Task instructions: Make an exact copy of every record that follows.

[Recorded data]

*** Begin section ***

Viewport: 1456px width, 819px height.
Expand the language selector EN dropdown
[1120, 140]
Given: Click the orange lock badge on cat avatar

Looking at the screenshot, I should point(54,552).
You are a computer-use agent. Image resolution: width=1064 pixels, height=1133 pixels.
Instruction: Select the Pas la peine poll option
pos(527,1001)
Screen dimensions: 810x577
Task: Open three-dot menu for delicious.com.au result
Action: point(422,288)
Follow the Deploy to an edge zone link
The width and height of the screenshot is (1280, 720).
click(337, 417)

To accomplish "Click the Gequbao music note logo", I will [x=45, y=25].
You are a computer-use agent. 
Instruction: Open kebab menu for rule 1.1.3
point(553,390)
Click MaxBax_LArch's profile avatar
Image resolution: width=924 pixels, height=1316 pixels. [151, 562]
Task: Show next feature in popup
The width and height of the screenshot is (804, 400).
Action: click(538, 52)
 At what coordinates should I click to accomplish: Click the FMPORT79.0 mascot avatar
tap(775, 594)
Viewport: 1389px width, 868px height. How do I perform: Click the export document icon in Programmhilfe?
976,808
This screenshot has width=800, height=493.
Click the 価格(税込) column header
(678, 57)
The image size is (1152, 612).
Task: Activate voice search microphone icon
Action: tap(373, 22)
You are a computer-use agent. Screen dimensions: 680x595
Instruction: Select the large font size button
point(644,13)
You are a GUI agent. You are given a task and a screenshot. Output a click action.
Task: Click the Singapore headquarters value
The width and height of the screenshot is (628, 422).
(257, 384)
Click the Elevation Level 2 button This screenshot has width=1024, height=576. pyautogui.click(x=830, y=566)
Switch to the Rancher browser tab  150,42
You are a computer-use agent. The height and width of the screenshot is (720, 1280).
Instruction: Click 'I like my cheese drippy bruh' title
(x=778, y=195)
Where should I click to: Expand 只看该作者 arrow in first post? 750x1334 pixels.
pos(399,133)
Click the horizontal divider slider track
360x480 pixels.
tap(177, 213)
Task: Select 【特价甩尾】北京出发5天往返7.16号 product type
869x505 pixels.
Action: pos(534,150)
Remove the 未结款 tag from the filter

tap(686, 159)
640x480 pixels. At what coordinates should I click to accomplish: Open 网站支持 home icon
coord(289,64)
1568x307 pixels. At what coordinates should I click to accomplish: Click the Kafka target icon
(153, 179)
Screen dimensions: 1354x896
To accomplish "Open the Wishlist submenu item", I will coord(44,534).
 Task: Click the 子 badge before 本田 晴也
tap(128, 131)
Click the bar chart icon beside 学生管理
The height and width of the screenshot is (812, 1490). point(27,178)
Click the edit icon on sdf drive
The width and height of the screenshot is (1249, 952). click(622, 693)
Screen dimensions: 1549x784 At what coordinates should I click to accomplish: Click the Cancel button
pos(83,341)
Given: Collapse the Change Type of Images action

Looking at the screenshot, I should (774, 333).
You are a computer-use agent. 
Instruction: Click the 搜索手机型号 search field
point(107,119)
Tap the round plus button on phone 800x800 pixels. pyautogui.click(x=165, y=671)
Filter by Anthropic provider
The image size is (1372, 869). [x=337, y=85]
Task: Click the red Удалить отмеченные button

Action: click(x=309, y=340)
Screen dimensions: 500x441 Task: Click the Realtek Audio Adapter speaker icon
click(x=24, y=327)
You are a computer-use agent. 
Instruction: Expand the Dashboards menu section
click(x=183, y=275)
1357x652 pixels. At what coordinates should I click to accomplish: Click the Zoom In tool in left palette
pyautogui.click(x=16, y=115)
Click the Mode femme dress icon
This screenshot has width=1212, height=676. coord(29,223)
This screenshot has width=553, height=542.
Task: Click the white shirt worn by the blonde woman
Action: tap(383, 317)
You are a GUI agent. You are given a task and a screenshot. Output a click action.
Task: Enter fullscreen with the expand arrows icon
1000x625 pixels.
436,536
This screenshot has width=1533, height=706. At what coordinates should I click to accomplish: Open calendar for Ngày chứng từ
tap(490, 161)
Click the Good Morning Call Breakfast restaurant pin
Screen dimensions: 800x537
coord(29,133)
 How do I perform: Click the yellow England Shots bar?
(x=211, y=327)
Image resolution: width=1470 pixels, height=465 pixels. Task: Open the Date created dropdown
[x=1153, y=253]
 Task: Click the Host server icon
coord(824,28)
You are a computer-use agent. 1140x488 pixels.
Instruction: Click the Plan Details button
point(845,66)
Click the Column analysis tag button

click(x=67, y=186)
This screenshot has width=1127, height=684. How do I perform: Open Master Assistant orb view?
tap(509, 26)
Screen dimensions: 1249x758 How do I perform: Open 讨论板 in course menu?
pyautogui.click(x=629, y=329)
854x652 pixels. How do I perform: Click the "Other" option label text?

*** End section ***

Result of this task:
Viewport: 1456px width, 819px height.
Expand the language selector EN dropdown
[1120, 140]
Given: Click the orange lock badge on cat avatar

Looking at the screenshot, I should point(54,552).
You are a computer-use agent. Image resolution: width=1064 pixels, height=1133 pixels.
Instruction: Select the Pas la peine poll option
pos(527,1001)
Screen dimensions: 810x577
Task: Open three-dot menu for delicious.com.au result
Action: point(422,288)
Follow the Deploy to an edge zone link
The width and height of the screenshot is (1280, 720).
click(337, 417)

To accomplish "Click the Gequbao music note logo", I will [x=45, y=25].
You are a computer-use agent. 
Instruction: Open kebab menu for rule 1.1.3
point(553,390)
Click MaxBax_LArch's profile avatar
Image resolution: width=924 pixels, height=1316 pixels. [151, 562]
Task: Show next feature in popup
The width and height of the screenshot is (804, 400).
Action: click(538, 52)
 At what coordinates should I click to accomplish: Click the FMPORT79.0 mascot avatar
tap(775, 594)
Viewport: 1389px width, 868px height. How do I perform: Click the export document icon in Programmhilfe?
976,808
This screenshot has width=800, height=493.
Click the 価格(税込) column header
(678, 57)
The image size is (1152, 612).
Task: Activate voice search microphone icon
Action: tap(373, 22)
You are a computer-use agent. Screen dimensions: 680x595
Instruction: Select the large font size button
point(644,13)
You are a GUI agent. You are given a task and a screenshot. Output a click action.
Task: Click the Singapore headquarters value
The width and height of the screenshot is (628, 422).
(257, 384)
Click the Elevation Level 2 button This screenshot has width=1024, height=576. pyautogui.click(x=830, y=566)
Switch to the Rancher browser tab  150,42
You are a computer-use agent. The height and width of the screenshot is (720, 1280).
Instruction: Click 'I like my cheese drippy bruh' title
(x=778, y=195)
Where should I click to: Expand 只看该作者 arrow in first post? 750x1334 pixels.
pos(399,133)
Click the horizontal divider slider track
360x480 pixels.
tap(177, 213)
Task: Select 【特价甩尾】北京出发5天往返7.16号 product type
869x505 pixels.
Action: pos(534,150)
Remove the 未结款 tag from the filter

tap(686, 159)
640x480 pixels. At what coordinates should I click to accomplish: Open 网站支持 home icon
coord(289,64)
1568x307 pixels. At what coordinates should I click to accomplish: Click the Kafka target icon
(153, 179)
Screen dimensions: 1354x896
To accomplish "Open the Wishlist submenu item", I will coord(44,534).
 Task: Click the 子 badge before 本田 晴也
tap(128, 131)
Click the bar chart icon beside 学生管理
The height and width of the screenshot is (812, 1490). point(27,178)
Click the edit icon on sdf drive
The width and height of the screenshot is (1249, 952). click(622, 693)
Screen dimensions: 1549x784 At what coordinates should I click to accomplish: Click the Cancel button
pos(83,341)
Given: Collapse the Change Type of Images action

Looking at the screenshot, I should (774, 333).
You are a computer-use agent. 
Instruction: Click the 搜索手机型号 search field
point(107,119)
Tap the round plus button on phone 800x800 pixels. pyautogui.click(x=165, y=671)
Filter by Anthropic provider
The image size is (1372, 869). [x=337, y=85]
Task: Click the red Удалить отмеченные button

Action: click(x=309, y=340)
Screen dimensions: 500x441 Task: Click the Realtek Audio Adapter speaker icon
click(x=24, y=327)
You are a computer-use agent. 
Instruction: Expand the Dashboards menu section
click(x=183, y=275)
1357x652 pixels. At what coordinates should I click to accomplish: Click the Zoom In tool in left palette
pyautogui.click(x=16, y=115)
Click the Mode femme dress icon
This screenshot has width=1212, height=676. coord(29,223)
This screenshot has width=553, height=542.
Task: Click the white shirt worn by the blonde woman
Action: tap(383, 317)
You are a GUI agent. You are given a task and a screenshot. Output a click action.
Task: Enter fullscreen with the expand arrows icon
1000x625 pixels.
436,536
This screenshot has width=1533, height=706. At what coordinates should I click to accomplish: Open calendar for Ngày chứng từ
tap(490, 161)
Click the Good Morning Call Breakfast restaurant pin
Screen dimensions: 800x537
coord(29,133)
 How do I perform: Click the yellow England Shots bar?
(x=211, y=327)
Image resolution: width=1470 pixels, height=465 pixels. Task: Open the Date created dropdown
[x=1153, y=253]
 Task: Click the Host server icon
coord(824,28)
You are a computer-use agent. 1140x488 pixels.
Instruction: Click the Plan Details button
point(845,66)
Click the Column analysis tag button

click(x=67, y=186)
This screenshot has width=1127, height=684. How do I perform: Open Master Assistant orb view?
tap(509, 26)
Screen dimensions: 1249x758 How do I perform: Open 讨论板 in course menu?
pyautogui.click(x=629, y=329)
854x652 pixels. How do I perform: Click the "Other" option label text?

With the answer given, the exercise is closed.